Aim of the task:
An exact copy of every entry is needed here; the images stay out.

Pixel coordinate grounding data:

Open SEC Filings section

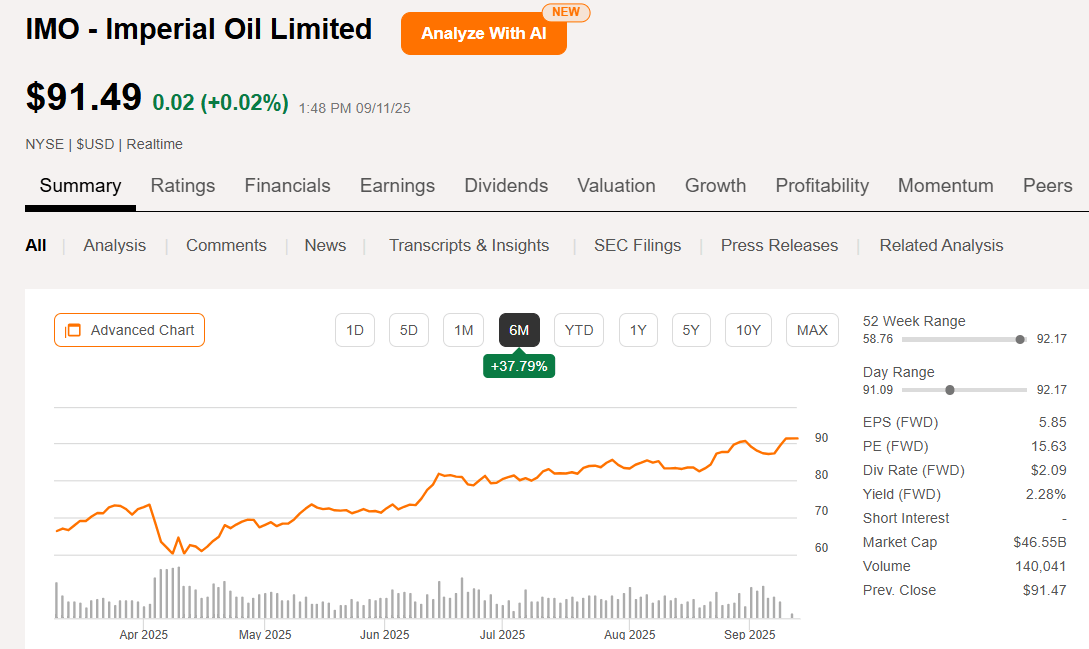(x=637, y=245)
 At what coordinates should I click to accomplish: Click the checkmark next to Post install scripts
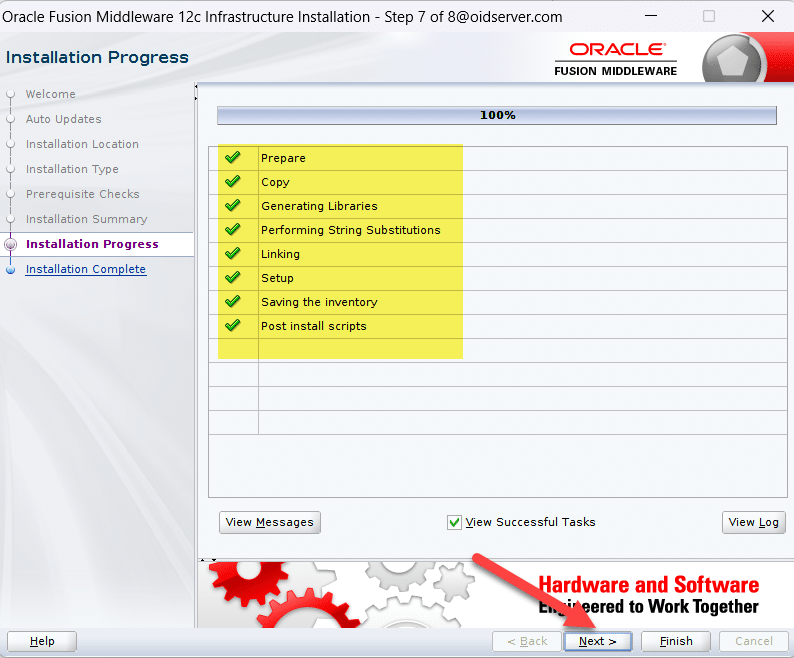233,326
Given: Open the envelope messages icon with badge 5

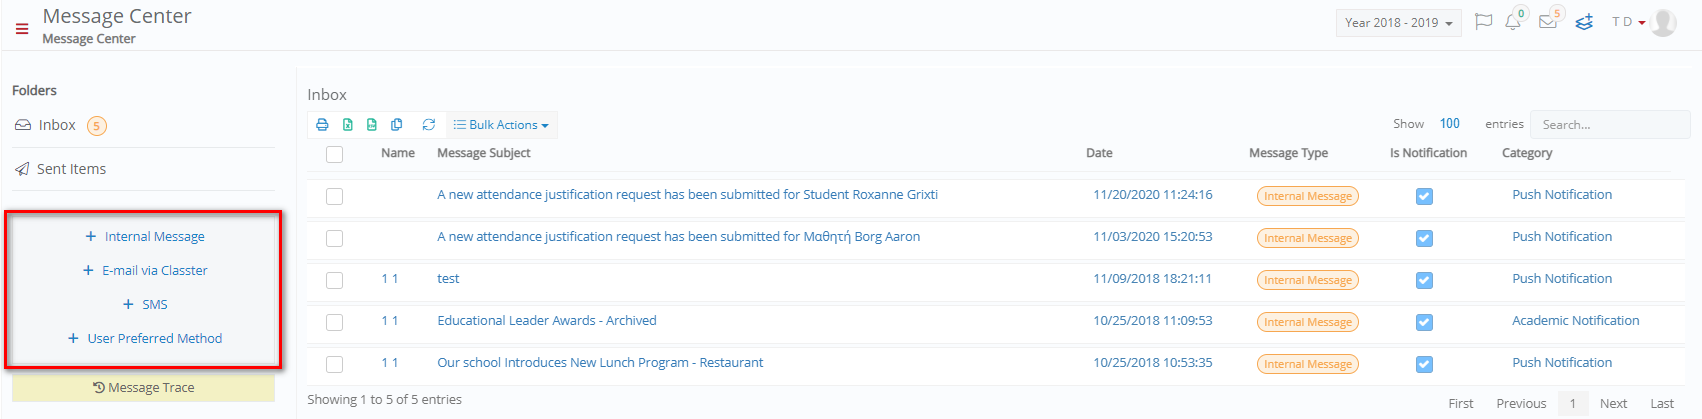Looking at the screenshot, I should click(1549, 22).
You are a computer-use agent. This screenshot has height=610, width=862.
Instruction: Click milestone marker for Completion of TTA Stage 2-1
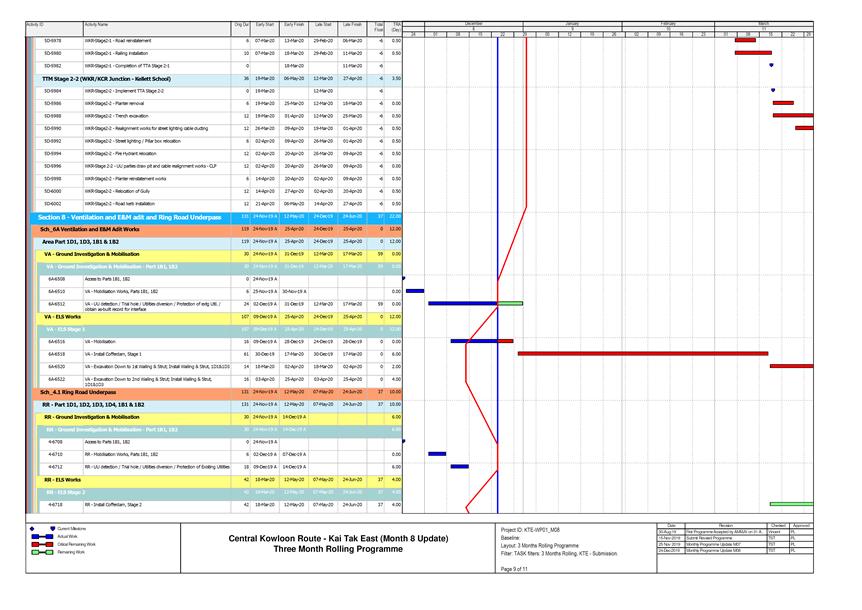tap(771, 66)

Task output:
Open SEC Filings section

(x=637, y=245)
 At what coordinates should I click to accomplish: Click the checkmark next to Post install scripts
233,326
Given: Open the envelope messages icon with badge 5

Looking at the screenshot, I should click(1549, 22).
You are a computer-use agent. This screenshot has height=610, width=862.
Instruction: Click milestone marker for Completion of TTA Stage 2-1
tap(771, 66)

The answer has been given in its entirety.